Andrew Klavan, a novelist and cultural/political commentator, powerfully describes in his spiritual autobiography, The Great Good Thing: A Secular Jew Comes to Faith in Christ, how a mere three words completely transformed his life. One night, when Klavan was in his midforties, he was reading a novel in bed before going to sleep. In the passage he was reading, a Catholic surgeon named Maturin climbs into bed and says a brief prayer before falling asleep. As Klavan laid the book aside for the night, he reports that he thought to himself, “Well, if Maturin can pray, then so can I.” Klavan was not in the habit of praying; as the subtitle of his autobiography indicates, he was a secular Jew at the time. But that night, he reflected on the many good things that had come to him in his life: his wife and children, already asleep; his writing; the opportunity to travel the world; etc. And so he prayed, and then he fell asleep.

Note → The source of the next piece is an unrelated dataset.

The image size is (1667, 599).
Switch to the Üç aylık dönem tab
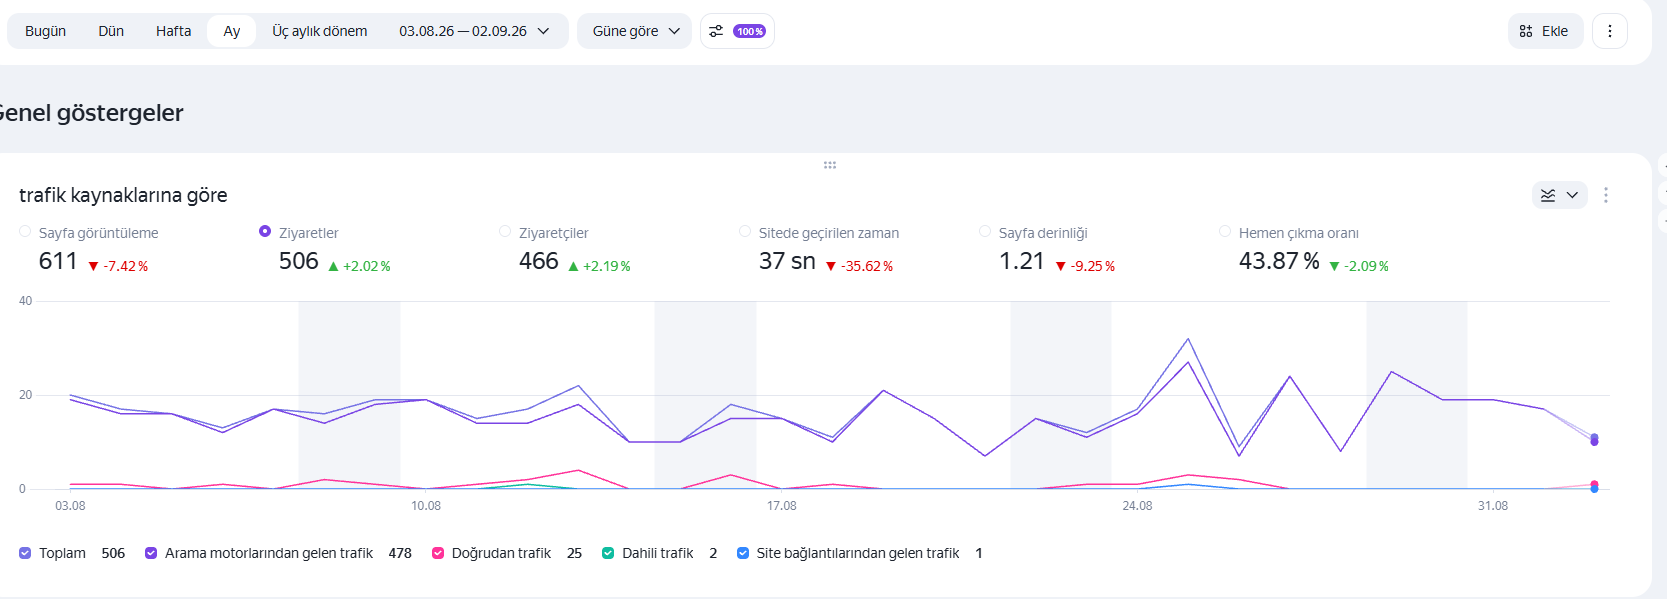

In retrospect, Klavan characterized the prayer as “a small and even a prideful prayer: an intellectual’s hesitant experiment, three words intended to test the waters of belief without any real mental commitment.” But apparently God saw Klavan’s prayer in a different light, for God’s response was, as Klavan puts it, “wildly generous, an act of extravagant grace.”
Klavan reports that when he got out of bed the morning after he had prayed, he was immediately aware that everything was different and that it was because of his prayer. He had changed, and his way of looking at the world had changed. Klavan provides a beautiful and moving description of how the world had changed for him. I won’t steal his thunder by quoting all of that description here (see Chapter 13 of his book), but suffice it to say that, for Klavan, the world was now clearer, brighter, fuller, practically glowing—and all because of a little three-word prayer uttered with some hesitance. And what were those three little words? Thank you, God.

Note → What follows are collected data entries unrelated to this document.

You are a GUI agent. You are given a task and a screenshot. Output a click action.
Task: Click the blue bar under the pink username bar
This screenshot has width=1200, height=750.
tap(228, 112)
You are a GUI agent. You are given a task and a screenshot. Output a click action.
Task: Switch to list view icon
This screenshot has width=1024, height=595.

Praying those three words broke the dam of Klavan’s resistance to God’s grace in his life. In some ways, this is not surprising. There is an intimate connection between gratitude and the reception of God’s grace. There’s an etymological connection here (gratitude and grace both share the same Latin root: gratus, which means “pleasing” or “thankful”), but there’s also an ontological and theological connection. Gratitude changes us—sometimes at the deepest level of our being. Gratitude opens up our hearts and minds more fully to God’s grace, to an experience of God’s presence and providence and love in our lives.
God doesn’t need our gratitude, but we do. We need to give thanks to God. Expressing our gratitude to God helps to put us into, or back into, a right relationship with him. To say “thank you” to God is to acknowledge that relationship and, more specifically, to acknowledge our indebtedness to God and our dependence on God. Expressing gratitude to God helps to remind us who we are: needy creatures who depend on him for every breath we take; indeed, for our very existence. In that sense, to say “thank you” to God is to acknowledge reality. We sometimes like to think that we’re self-sufficient, that we don’t need God, maybe even that we could be God (Gen. 3:1–7). Expressing gratitude to God reminds us that none of that is true. Expressing gratitude to God reminds us where we came from (God) and where we’re meant to be headed (also God).
Grace is multifaceted, but at its most profound level, grace is the gift of God’s own life and love—the gift of a participation or sharing in God’s divine life and love (2 Pet. 1:4; Catechism of the Catholic Church 1997, 1999). God’s grace is always there, always waiting for us to open ourselves up to receive that grace. Gratitude is one of the surest ways of doing so.
Gratitude opens us up to a sense of wonder. Gratitude opens us up to beauty, goodness, and truth. Gratitude opens us up to love, and to Love. Gratitude opens up the sluice gate so that God’s grace can flow, and overflow, into our hearts, our minds, and our lives. And the more God’s grace flows into us, the more it can flow through us and outward into the lives of other people as well.
For all those reasons (and more), it’s really good to get in the habit of saying a quick “thank you” to God throughout the day, every day: for the blessing of one’s spouse and children; for something that went well on a particular day; for a beautiful sunset; for life itself.
We may not all experience the dramatic and immediate transformation that Andrew Klavan experienced when he prayed his prayer of gratitude; God’s grace comes in a way that is tailored to each individual person. But if we pray even a brief prayer of gratitude on a regular basis, things definitely will change. We will change. Gratitude to God always opens up another channel for the flow of God’s transformative grace into our lives.